Self-describing file format for gigapixel images?
- by Adam Goode
In medical imaging, there appears to be two ways of storing huge gigapixel images:
Use lots of JPEG images (either packed into files or individually) and cook up some bizarre index format to describe what goes where. Tack on some metadata in some other format.
Use TIFF's tile and multi-image support to cleanly store the images as a single file, and provide downsampled versions for zooming speed. Then abuse various TIFF tags to store metadata in non-standard ways. Also, store tiles with overlapping boundaries that must be individually translated later.
In both cases, the reader must understand the format well enough to understand how to draw things and read the metadata.

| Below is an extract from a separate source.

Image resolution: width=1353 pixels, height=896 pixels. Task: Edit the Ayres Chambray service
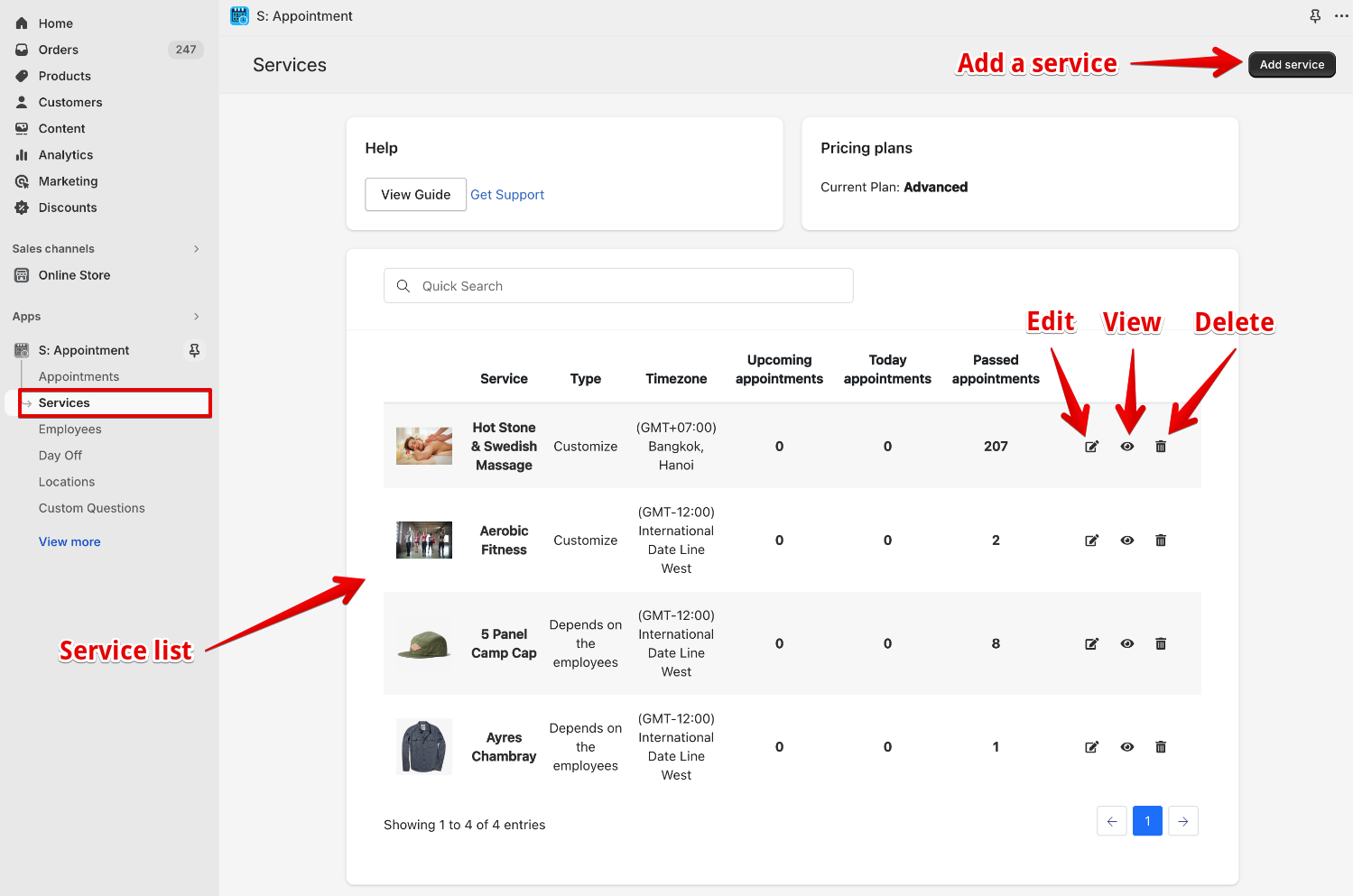coord(1091,747)
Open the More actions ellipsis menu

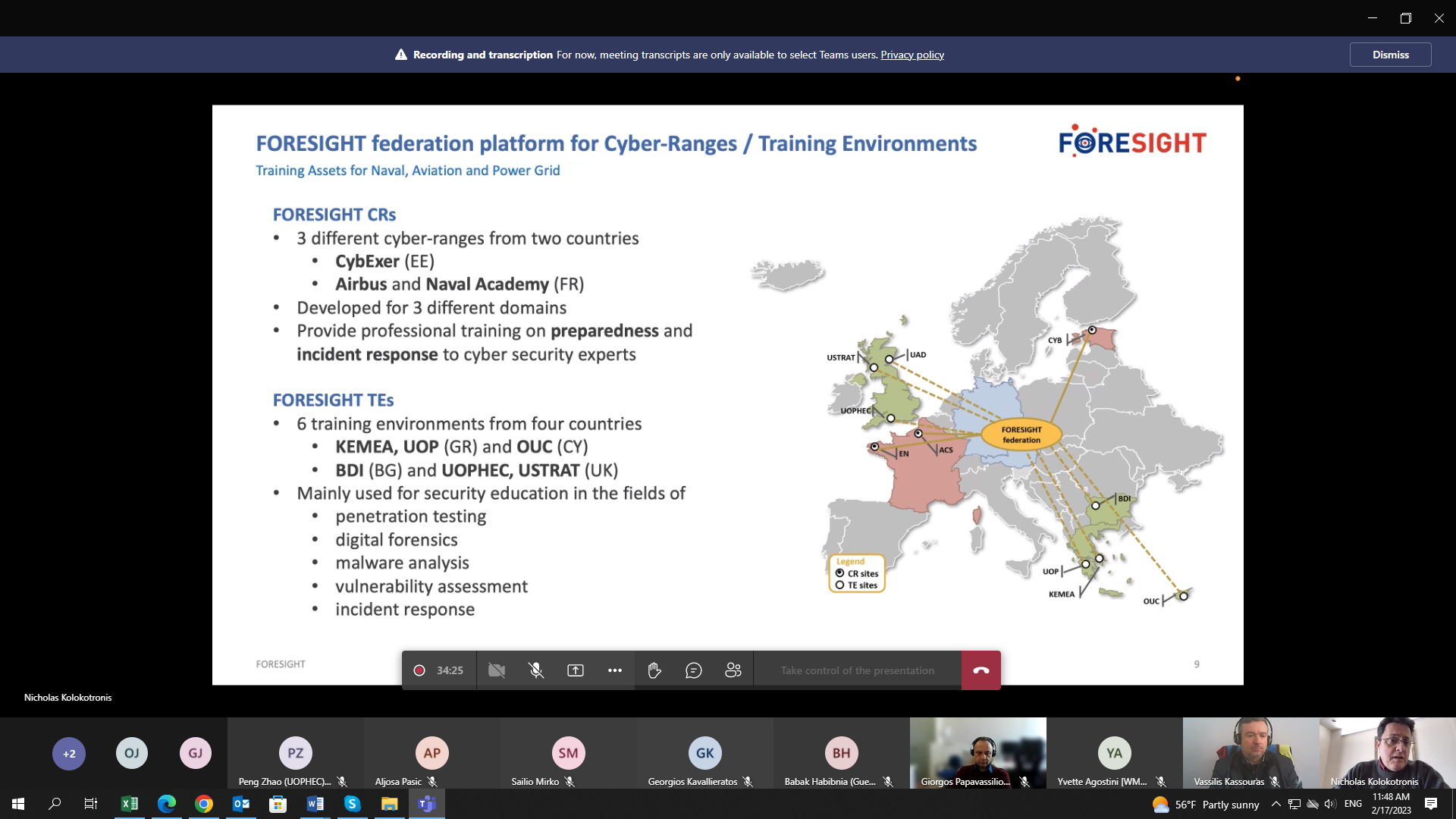[x=615, y=670]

Is there a better way to store these images? Is TIFF (or BigTIFF) still the right format for this? Does XMP solve the problem of metadata?
The main issues are:
Storing images in a way that allows for rapid random access (tiling)

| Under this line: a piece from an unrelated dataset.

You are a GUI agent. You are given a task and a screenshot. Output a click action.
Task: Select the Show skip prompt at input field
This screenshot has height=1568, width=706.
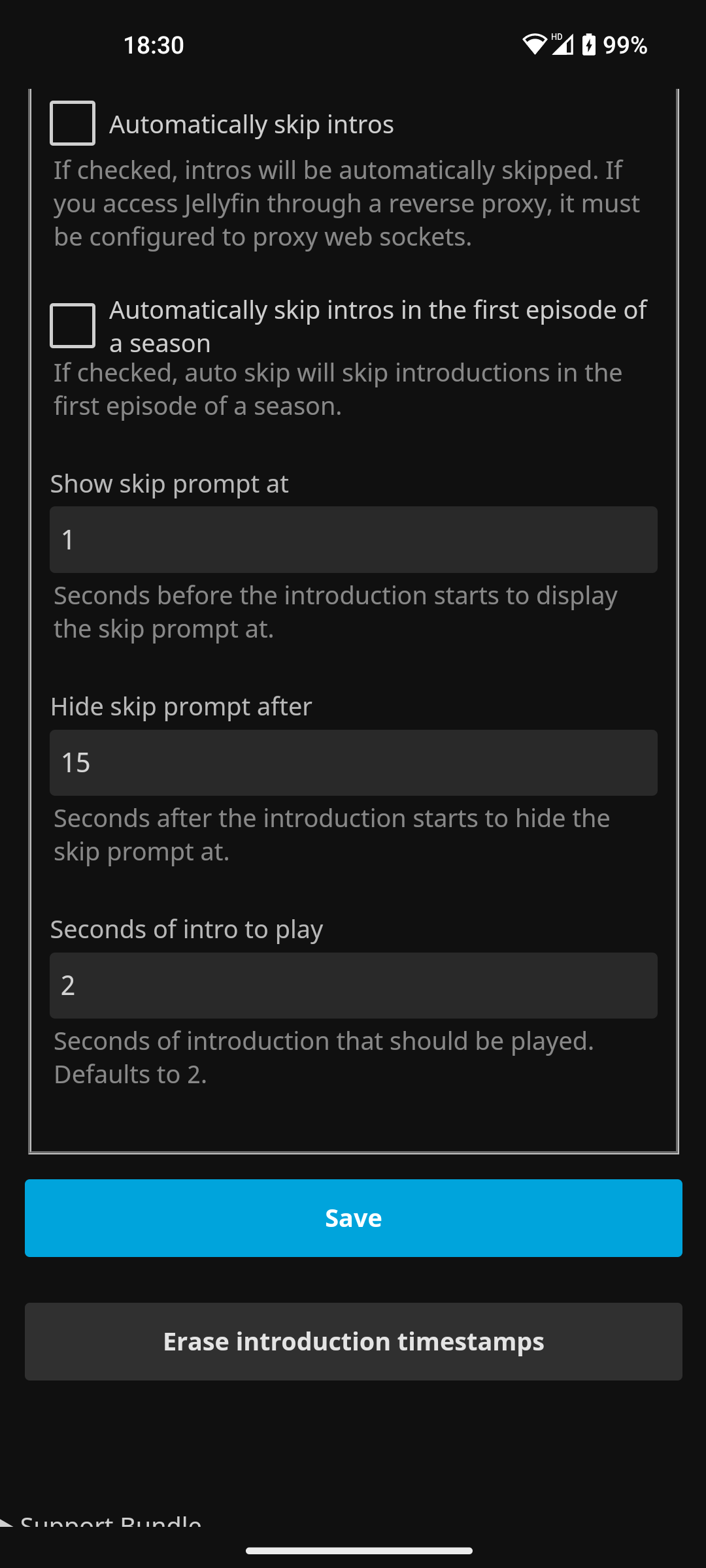[x=353, y=539]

Storing downsampled images for rapid zooming (pyramid)
Handling cases where tiles are overlapping or sparse (scanners often work by moving a camera over a slide in 2D and capturing only where there is something to image)
Storing important metadata, including associated images like a slide's label and thumbnail
Support for lossy storage
What kind of (hopefully non-proprietary) formats do people use to store large aerial photographs or maps? These images have similar properties.